Als es nun Abend war an jenem Tag, dem ersten der Woche, und die Türen verschlossen waren, wo die Jünger waren, aus Furcht vor den Juden, kam Jesus und trat in die Mitte und spricht zu ihnen: Friede euch! Und als er dies gesagt hatte, zeigte er ihnen die Hände und die Seite. Da freuten sich die Jünger, als sie den Herrn sahen. Jesus sprach nun wieder zu ihnen: Friede euch! Wie mich der Vater gesandt hat, so sende ich euch. Und als er dies gesagt hatte, hauchte er sie an und spricht zu ihnen: Empfangt den Heiligen Geist! (Joh. 20:19-22)
Es wird gesät ein natürlicher Leib, es wird auferweckt ein geistlicher Leib. Wenn es einen natürlichen Leib gibt, so gibt es auch einen geistlichen. So steht auch geschrieben: „Der erste Mensch, Adam, wurde zu einer lebendigen Seele“; der letzte Adam wurde zu einem Leben gebenden Geist. (1.Kor 15:44-45)
Christus als lebengebender Geist in uns zu erkennen, verändert den Blick auf das eigene geistliche Ringen. Statt an der eigenen Unzulänglichkeit zu verzweifeln, darf das Herz lernen, mit leiser Beharrlichkeit auf den Atem des Auferstandenen zu achten, der schon in uns wirkt. In dieser Haltung wächst ein Vertrauen, das nicht auf der Stärke der eigenen Hingabe ruht, sondern auf der Treue dessen, der sich uns als Leben geschenkt hat und sein Werk in uns vollenden wird.

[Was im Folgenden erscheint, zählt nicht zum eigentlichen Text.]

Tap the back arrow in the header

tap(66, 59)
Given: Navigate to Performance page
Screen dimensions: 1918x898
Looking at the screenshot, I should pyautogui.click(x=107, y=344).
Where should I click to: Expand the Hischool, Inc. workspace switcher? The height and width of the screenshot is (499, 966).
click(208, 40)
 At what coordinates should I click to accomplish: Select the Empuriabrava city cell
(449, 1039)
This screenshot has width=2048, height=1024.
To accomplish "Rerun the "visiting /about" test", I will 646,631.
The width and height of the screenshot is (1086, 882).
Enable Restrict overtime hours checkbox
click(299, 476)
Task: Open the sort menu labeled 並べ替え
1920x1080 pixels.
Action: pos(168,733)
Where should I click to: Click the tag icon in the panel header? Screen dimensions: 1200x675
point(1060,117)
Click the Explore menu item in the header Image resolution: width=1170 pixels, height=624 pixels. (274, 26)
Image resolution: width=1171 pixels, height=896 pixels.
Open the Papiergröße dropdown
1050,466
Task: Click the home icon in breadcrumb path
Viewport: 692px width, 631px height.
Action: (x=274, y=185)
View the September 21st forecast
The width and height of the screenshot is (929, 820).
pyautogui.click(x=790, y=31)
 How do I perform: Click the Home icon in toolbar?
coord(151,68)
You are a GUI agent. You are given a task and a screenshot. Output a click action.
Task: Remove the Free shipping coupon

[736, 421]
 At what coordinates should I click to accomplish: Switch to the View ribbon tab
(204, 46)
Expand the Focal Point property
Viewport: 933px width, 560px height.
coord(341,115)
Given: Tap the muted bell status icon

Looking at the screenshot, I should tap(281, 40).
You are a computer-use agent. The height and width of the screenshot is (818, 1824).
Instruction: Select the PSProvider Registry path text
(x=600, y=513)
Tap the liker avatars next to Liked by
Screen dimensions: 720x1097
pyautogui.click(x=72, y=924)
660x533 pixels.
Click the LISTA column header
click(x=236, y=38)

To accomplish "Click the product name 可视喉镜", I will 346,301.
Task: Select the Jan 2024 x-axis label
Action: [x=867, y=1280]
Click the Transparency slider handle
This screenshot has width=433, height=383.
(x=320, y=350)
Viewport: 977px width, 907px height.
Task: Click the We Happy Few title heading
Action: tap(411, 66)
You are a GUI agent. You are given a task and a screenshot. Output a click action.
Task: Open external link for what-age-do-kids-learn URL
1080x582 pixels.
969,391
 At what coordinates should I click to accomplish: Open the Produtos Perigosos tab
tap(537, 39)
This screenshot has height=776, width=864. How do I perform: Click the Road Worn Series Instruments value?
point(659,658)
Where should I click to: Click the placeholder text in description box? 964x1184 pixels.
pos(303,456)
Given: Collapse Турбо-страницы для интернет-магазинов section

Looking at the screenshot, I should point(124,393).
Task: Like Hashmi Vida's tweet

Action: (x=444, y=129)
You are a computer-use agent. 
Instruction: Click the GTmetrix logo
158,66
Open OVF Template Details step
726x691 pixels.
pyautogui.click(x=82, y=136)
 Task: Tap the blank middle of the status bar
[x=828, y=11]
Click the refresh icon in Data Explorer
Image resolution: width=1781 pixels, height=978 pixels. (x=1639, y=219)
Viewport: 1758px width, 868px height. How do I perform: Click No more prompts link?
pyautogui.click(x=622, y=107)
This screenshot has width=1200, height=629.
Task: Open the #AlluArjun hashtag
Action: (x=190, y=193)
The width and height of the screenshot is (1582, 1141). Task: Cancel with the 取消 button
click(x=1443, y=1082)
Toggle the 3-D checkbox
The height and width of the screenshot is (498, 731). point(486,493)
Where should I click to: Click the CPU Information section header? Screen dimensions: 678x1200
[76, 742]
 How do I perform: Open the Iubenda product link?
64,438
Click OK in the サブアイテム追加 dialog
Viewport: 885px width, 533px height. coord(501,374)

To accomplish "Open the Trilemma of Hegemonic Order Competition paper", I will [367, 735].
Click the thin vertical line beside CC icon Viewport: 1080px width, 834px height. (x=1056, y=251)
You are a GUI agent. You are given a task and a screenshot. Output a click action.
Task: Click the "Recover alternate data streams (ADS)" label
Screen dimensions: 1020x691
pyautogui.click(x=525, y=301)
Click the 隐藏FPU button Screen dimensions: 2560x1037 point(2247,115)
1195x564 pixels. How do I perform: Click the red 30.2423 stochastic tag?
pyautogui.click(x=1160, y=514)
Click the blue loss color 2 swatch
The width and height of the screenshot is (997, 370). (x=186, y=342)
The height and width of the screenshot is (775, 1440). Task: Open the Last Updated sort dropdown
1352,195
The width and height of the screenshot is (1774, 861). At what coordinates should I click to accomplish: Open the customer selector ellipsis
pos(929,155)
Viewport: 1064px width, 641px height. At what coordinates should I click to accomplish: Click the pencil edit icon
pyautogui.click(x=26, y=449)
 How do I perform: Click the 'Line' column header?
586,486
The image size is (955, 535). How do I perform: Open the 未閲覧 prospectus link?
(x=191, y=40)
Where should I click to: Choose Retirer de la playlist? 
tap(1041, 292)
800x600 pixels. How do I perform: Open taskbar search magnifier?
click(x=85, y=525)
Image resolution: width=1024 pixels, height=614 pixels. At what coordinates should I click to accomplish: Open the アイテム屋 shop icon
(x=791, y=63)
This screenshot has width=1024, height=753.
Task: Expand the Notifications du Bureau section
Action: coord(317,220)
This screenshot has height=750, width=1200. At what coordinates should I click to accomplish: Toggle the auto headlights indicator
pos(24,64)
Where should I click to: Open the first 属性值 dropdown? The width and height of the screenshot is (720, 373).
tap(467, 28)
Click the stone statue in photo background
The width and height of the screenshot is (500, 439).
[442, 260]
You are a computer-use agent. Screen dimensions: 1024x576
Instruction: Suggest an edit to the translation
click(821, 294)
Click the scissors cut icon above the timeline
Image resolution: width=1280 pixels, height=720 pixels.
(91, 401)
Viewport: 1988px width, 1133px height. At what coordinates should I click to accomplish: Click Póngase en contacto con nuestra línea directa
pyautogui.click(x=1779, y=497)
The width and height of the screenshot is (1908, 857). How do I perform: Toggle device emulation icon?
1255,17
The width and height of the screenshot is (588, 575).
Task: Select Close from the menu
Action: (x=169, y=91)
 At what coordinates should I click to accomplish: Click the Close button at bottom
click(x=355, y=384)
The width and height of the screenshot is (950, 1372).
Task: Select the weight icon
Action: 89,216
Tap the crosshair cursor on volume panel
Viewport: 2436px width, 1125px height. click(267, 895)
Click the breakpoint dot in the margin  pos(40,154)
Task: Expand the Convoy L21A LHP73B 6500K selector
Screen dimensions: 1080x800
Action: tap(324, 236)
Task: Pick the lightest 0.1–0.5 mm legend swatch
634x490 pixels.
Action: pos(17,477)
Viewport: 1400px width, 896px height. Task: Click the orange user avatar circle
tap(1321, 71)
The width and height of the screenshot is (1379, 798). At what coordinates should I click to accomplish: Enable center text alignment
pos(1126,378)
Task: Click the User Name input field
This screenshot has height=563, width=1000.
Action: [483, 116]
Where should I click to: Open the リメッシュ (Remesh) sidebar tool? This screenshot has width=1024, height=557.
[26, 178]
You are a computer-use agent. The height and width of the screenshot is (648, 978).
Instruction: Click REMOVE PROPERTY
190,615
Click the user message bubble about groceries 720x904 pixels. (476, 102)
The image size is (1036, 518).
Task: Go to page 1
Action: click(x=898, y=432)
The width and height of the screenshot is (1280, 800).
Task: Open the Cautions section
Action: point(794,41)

Herr Jesus Christus, du auferstandener Herr, danke, dass du nicht fern geblieben bist, sondern als lebengebender Geist zu uns gekommen bist. Du hast uns aus der Distanz eines Schuldigen vor dem Richter in die Nähe von Brüdern vor dem Vater geführt und uns in die neue Familie Gottes hineingenommen. Lass dein Auferstehungsleben unsere innere Realität sein, stärker als unsere Gefühle, unsere Umstände und unser natürliches Denken. Erneuere unseren Glauben an deine Gegenwart in uns, damit dein Friede unsere Herzen erfüllt und deine Kraft in unserer Schwachheit sichtbar wird. Fülle uns neu mit deinem Geist, damit wir als Menschen der Auferstehung in dieser Welt leben und der Vater durch uns Freude hat. Amen.